What we believe is out of step with culture. It’s meant to be that way, and the differences are becoming even more pronounced.

God is gracious, but we always come to him on his terms, not ours. We preach a message that’s foolish to the world, and we shouldn’t try to change that (1 Corinthians 1:23).

Any model of ministry that minimizes the strangeness of our message to unbelieving ears is a dead end. Our message sounds foolish and offensive to the world, and yet “the foolishness of God is wiser than men, and the weakness of God is stronger than men.” (1 Corinthians 1:25)

The Strangeness of What We Do

We don’t just believe strange things. We do some strange things too.

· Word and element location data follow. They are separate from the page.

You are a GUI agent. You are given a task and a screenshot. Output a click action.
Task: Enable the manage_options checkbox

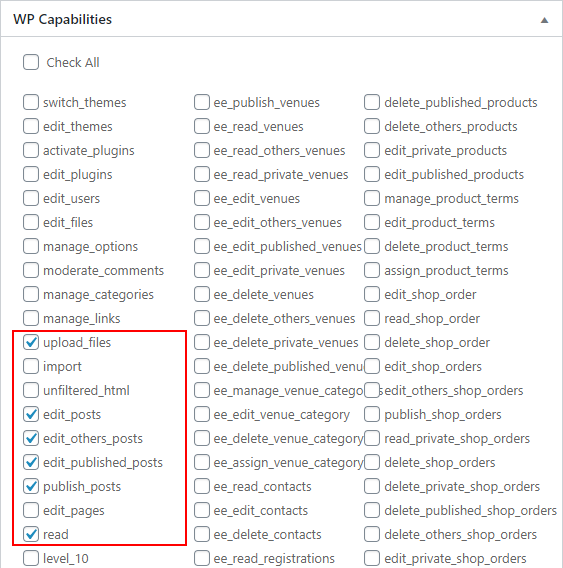(31, 246)
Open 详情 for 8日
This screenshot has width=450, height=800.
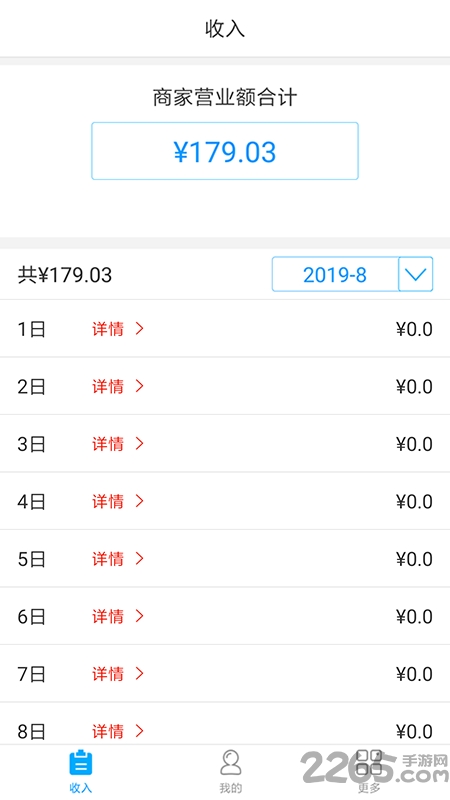tap(108, 732)
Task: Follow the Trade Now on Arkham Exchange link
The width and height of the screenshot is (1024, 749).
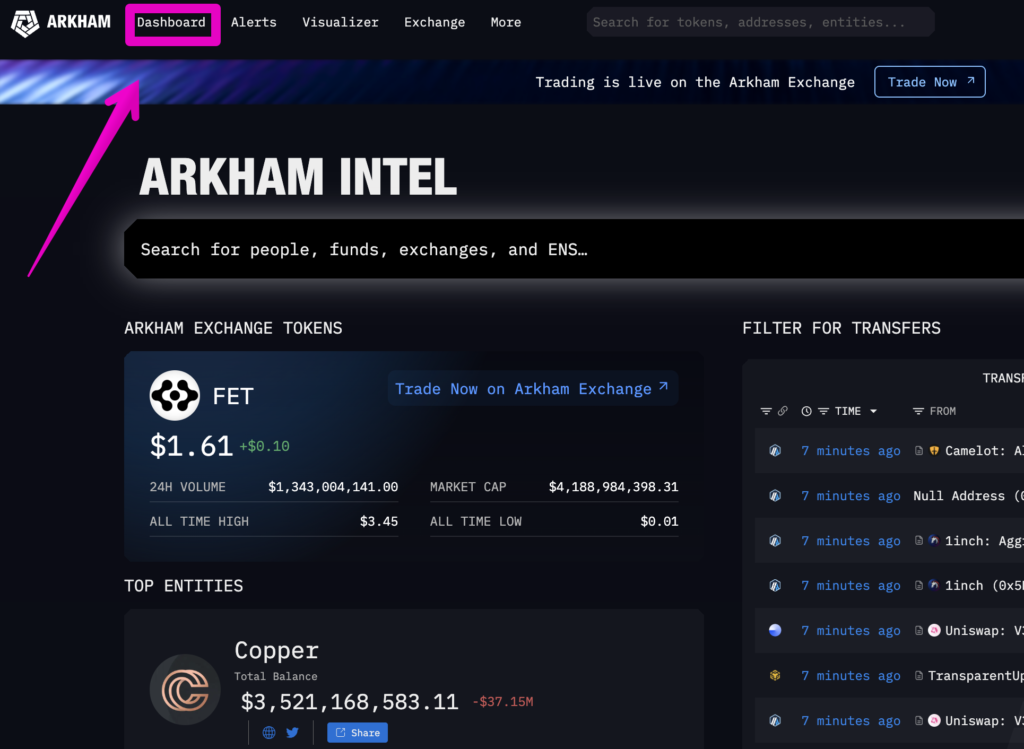Action: point(532,389)
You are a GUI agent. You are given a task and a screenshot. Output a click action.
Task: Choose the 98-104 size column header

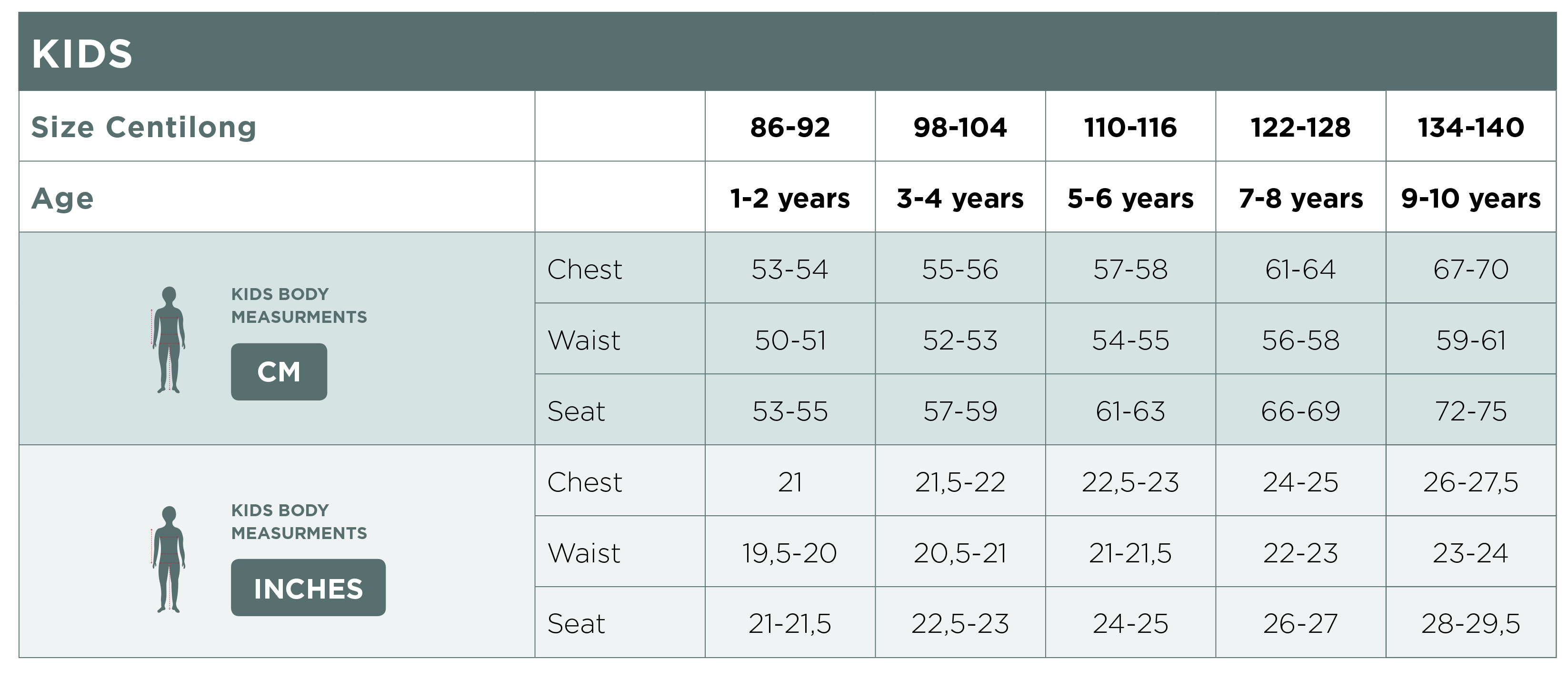click(x=960, y=127)
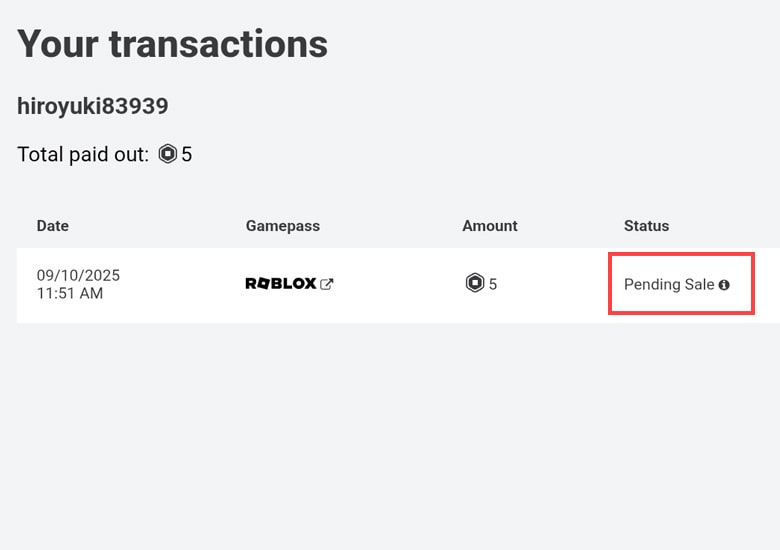Open the ROBLOX gamepass logo link
The image size is (780, 550).
[281, 284]
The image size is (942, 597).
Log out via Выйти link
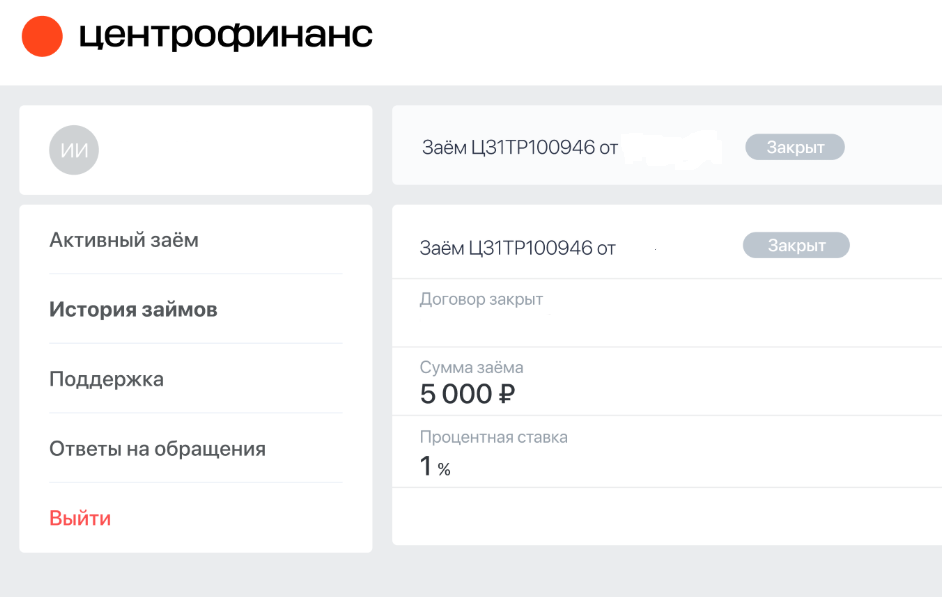point(80,518)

I was speaking to friends one day at a coffee shop. Our seats were beside a sidewalk. I was explaining how strange we must seem to even new Christians in our church. We believe that men and women are equal but not interchangeable. We believe that sex is meant for marriage between one man and one woman. We believe that the first step of the Christian life is to be submerged under water to signify one’s death and new life in Christ. It’s all so unusual. As I spoke, a person overheard part of our conversation and glared at me. It seems she agreed with me that it’s not palatable at all.

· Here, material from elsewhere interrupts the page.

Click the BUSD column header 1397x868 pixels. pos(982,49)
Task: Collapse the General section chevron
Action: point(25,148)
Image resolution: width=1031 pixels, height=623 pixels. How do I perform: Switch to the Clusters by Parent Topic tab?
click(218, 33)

So much of what we do is strange. Investing thousands of dollars in kingdom work is strange. Baptizing people is strange. Singing to God is strange. Listening to somebody preach from a document that’s thousands of years old is strange. It’s getting harder to pretend that what we do is just a Christian version of a concert and a TED Talk with good childcare. Churches are going to seem increasingly out of step with culture.

Corinth was a sophisticated, secular city with a preference for slick presentations of human ingenuity. The formula could have been easily adapted for use within the church. Come to town. Package your ideas. Gain a hearing. Live a lifestyle that matched the expectations. Win people to the gospel, and benefit from the financial perks. I can imagine how attractive this formula must have been as a way to communicate the gospel inoffensively to the culture.

Paul wanted nothing to do with it.

Paul knew that the gospel never lines up with the world’s values. He knew that the truth of the gospel could be compromised by how he communicated the gospel. He drew criticism from many in the church in Corinth because he broke their expectations of how to communicate the gospel. He knew the message of the gospel was strange in the eyes of the world (1 Corinthians 1:20-25), and he was okay with his methods looking strange too (1 Corinthians 2:1-5).

The Path Forward

I’m not arguing that we should erect unnecessary barriers. I am arguing, though, that we embrace the strangeness of both our message and our methods, and trust that the foolishness of God indeed is wiser than the wisdom of this world.

The world doesn’t need more of the world. We can’t market or entertain better than the world can, nor should we. Using the world’s methods to communicate a palatable gospel is a distortion of the Christian faith.

For thousands of years, the world has been changed by churches that faithfully preach a strange gospel and do strange things while pointing to a crucified Savior. It’s what the world has always needed most.